I am not checking in on myself, am not taking note of how I feel, what I need. If I come out of that refreshed and filled with joy, I was lucky.

But if I come out feeling drained and tired and not being myself, then I did not take good care of me but exploited my energy with nothing to show for it.

And I hid the person I was at that moment; I did not give me a chance to be myself.

Why do I do that?

Masking is one of the first things I learned, and I know that many other people with mental health issues share this. I mask, so no one asks me how I feel, so I do not fall apart. Pretending to be fine is often easier than going through how I really feel.

It makes me less vulnerable.

And if I am good enough at masking, I can even fool myself for a while.

What could I do instead?

I am trying to keep a better eye out for myself, to take care of me and my needs.

I am learning that a vulnerability can be a strength.

That admitting to feel bad is giving others the chance to help me out a bit.

That being at my authentic “not best” in an environment that supports this is doing me more good than pretending.

Pretend everything is well

I have touched upon this just before. I used to do that a lot.

What happens?

Someone asks me how I am, and I say “fine” and smile, even though a moment before I was crying.

Or I go see my doctor and I smile and nod, while feeling horrible.

Or I tell my story to a new psychiatrist or therapist, lightening the mood between the tough bits with a joke. Laughing away my pain.

Why is this self-harm?

Especially with doctors and/or therapists, this is self-sabotage. These people can only help me if they know how I feel. My pain and my trauma are hard to see and recognize if I keep joking.

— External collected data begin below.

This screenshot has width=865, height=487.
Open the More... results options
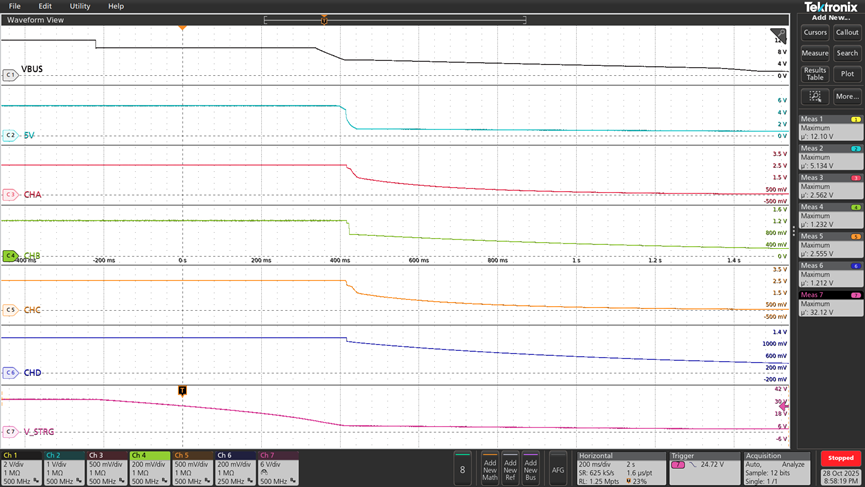(847, 96)
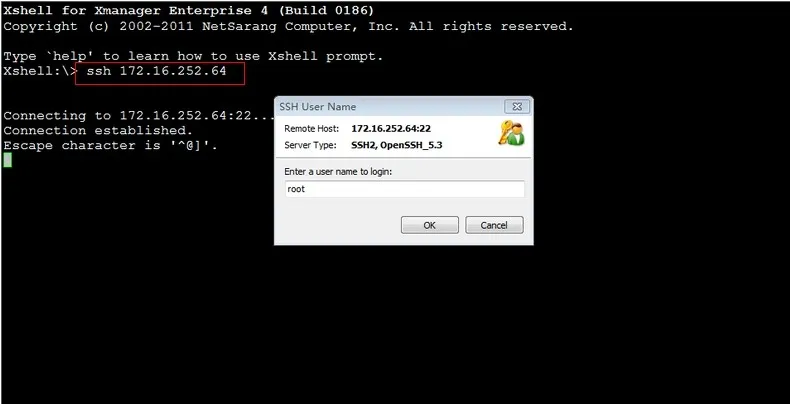Screen dimensions: 790x404
Task: Click the 'Connection established.' terminal line
Action: [98, 130]
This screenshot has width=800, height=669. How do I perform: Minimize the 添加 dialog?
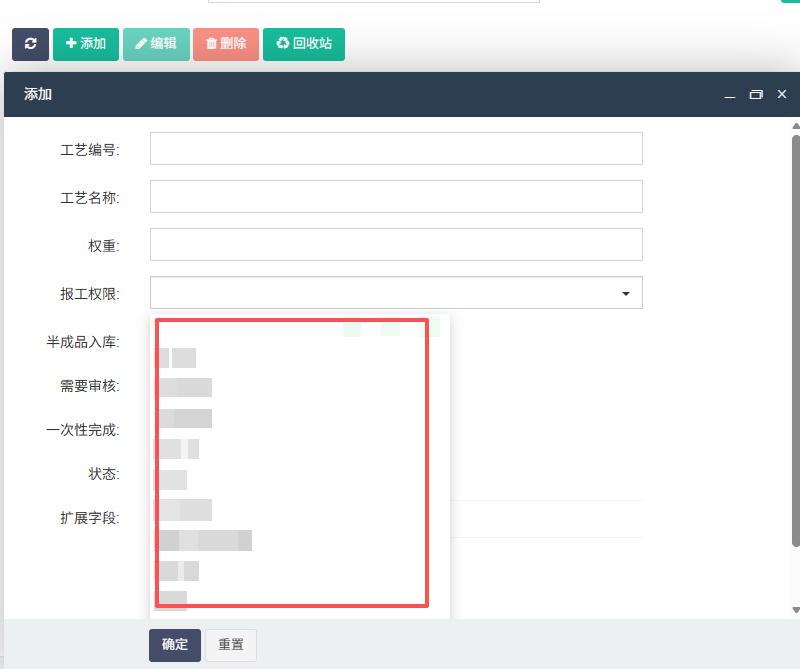click(x=730, y=95)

Thus, I am making it harder for me to get help or to be cut some slack or to be really seen.

Illustration

Why do I do that?

Two reasons: I do not want to be a burden. I do not want the other person to feel bad. So, I joke a bit and make them laugh in order to make listening to me more palatable. I do not want them to worry. Because if I get too complicated, too hard to bear, they will send me away. I mean, I know they won’t, but tell that to my subconscious.

The other reason is that for a long time gallows humor is what kept me alive. If I could laugh about what happened to me or how I felt, it could not be too bad, right?

What could I do instead?

Before I see a doctor, I make a conscious effort to unmask, remembering that this is important.

When someone whom I trust asks me how I am, I tell them. I mean, sometimes “fine” is correct. Sometimes I am doing great. And sometimes I am not okay.

I have (almost) accepted that it is okay to not be okay.

And I have learned that a lot of people are at times not okay. It is good to be able to say that.